FEMA flood maps also underestimate the height of hurricane storm surge, as compared with NOAA models. NOAA surge models typically show higher water heights than the FEMA Base Flood Elevations (BFEs), which are a key component of the FEMA flood maps. The higher the surge, the greater the economic damage and loss to properties, and the greater the risk of injury and death to those who don’t evacuate in advance of these storms.
The 2017 Atlantic hurricane season was remarkable, including five landfalls of Category 5 storms in the Caribbean Basin and three Category 4 strikes on the U.S. coastline. The 2017 landfalls cost hundreds of lives and record-breaking economic losses, exceeding $250 billion. These losses are sober reminders of hurricane vulnerability and the importance of hurricane prediction for public safety and the management of insurance and other economic risks.
Hurricane forecasts have continued to improve in recent years, but they are not yet as good as they could be. Continued advances in weather and climate computer models used to make forecasts and improved observations from satellites and aircraft are driving these improvements. Also essential to progress are advances in understanding of weather and climate dynamics.

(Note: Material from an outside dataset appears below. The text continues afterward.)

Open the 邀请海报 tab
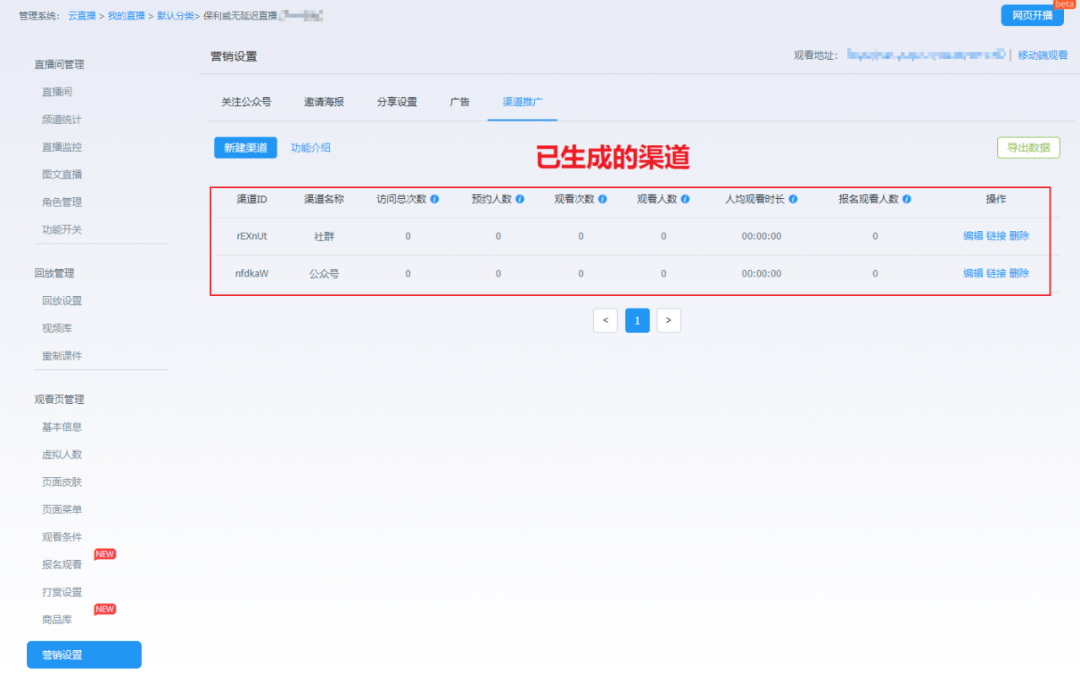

Short-term track and wind intensity forecasts
The National Hurricane Center (NHC) provides five-day forecasts of hurricane tracks and wind intensity that guide emergency management. Technological improvements from higher resolution weather forecast models and improved satellite observations are helping improve hurricane forecasts. The figure below shows the improvement over several decades in the NHC’s forecasted location of storms, referred to as “track error.” See figure 1 below.
An average track error at 48 hours of about 50 nautical miles is impressive in a meteorological context. However, a track uncertainty of just 50 nautical miles for Hurricane Irma’s predicted Florida landfall in 2017 meant the difference between a costly Miami landfall or a relatively benign Everglades landfall. As seen in the figure above, we are approaching a track forecast accuracy limit for one to two days, arising from the inherent unpredictability of weather. Over the past decade, the greatest improvements have been in the three- to five-day track forecasts.

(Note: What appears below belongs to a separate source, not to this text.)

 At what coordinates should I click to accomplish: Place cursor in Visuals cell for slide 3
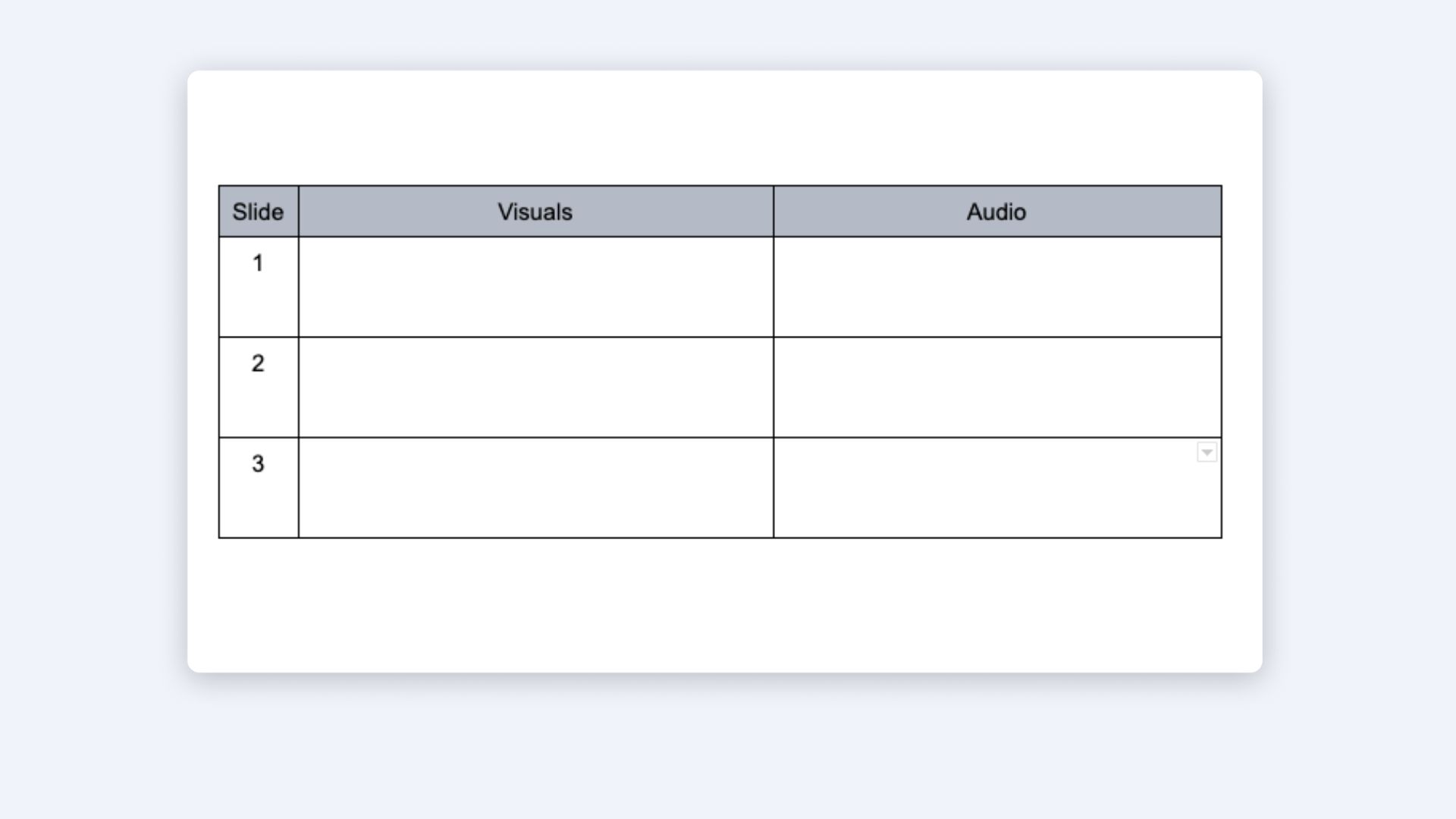(x=535, y=487)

A recent analysis conducted by Climate Forecast Applications Network (CFAN) compared track errors from different global and regional weather forecast models, all of which are considered by the NHC in preparing its forecast. The European model, operated by the European Center for Medium Range Weather Forecasting (ECMWF) and supported by 22 European countries, consistently outperformed the U.S. models maintained by the National Oceanic and Atmospheric Administration (NOAA) for track forecasts beyond two days. At five days lead time, the ECMWF model had an average track error for the 2017 season of 120 nautical miles, compared with 148 nm for the official NHC forecasts.
Innovators in the private sector apply proprietary algorithms to improve upon the NOAA and ECMWF model forecasts. At CFAN, ECMWF forecasts are corrected for model biases based on historical track errors. For 2017, CFAN’s bias-corrected storm tracks resulted in five-day average track error of 114 nautical miles – 26% lower than the average track error for the official NHC forecast.

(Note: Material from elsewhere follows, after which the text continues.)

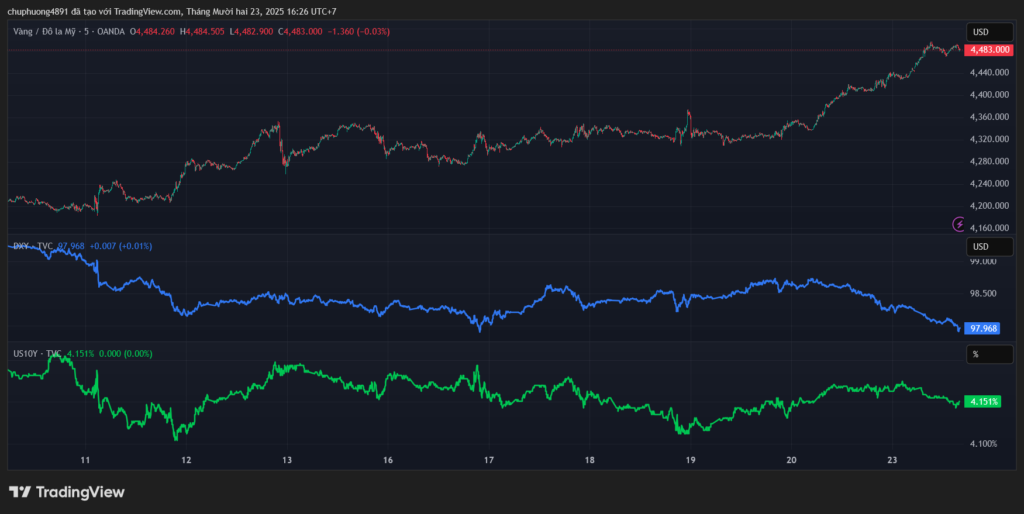Screen dimensions: 1024x514
Task: Select the DXY - TVC legend title
Action: point(32,246)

Forecasts beyond five days (120 hours) are becoming increasingly important to the insurance community, especially with the development of insurance-linked securities and catastrophe bonds. The superior global weather forecasts provided by the European model (ECMWF) produced Atlantic hurricane tracks for 2017 with an average track error of 200 nautical miles out to eight days in advance. The proprietary track calibrations and synthetic tracks produced by CFAN from the European model maintain an average track error of 200 nautical miles even beyond 10 days, for the longest-lived storms.
Forecasting of storm wind intensity (as measured by maximum sustained wind speed) is also of key importance. The NHC’s intensity forecasts are slowly improving – the NHC’s intensity forecast errors at time horizons of two to five days average from 10 to 20 knots (10 knots = 11.5 mph) over the past several years. The greatest challenge in short-term hurricane forecasting remains the prediction of rapid intensification, as occurred with Hurricane Harvey in August 2017, immediately before landfall. The NHC has invested considerable resources in the development of high-resolution regional models to improve prediction of hurricane intensity. The prediction of rapid intensification remains elusive, although there is considerable research underway on this topic.
Seasonal and longer-term forecasts
Advances have been made in forecasting the probability of track locations on weekly timescales out to a month in advance. Monthly forecasts based on global weather forecast models are provided by several private sector weather forecast providers. Beyond the timescale of about a month, however, global models show little skill in predicting hurricanes. Hence, most seasonal forecasting efforts, particularly beyond timescales of six months, focus on data-driven statistical methods that examine longer-term trends in the global atmosphere.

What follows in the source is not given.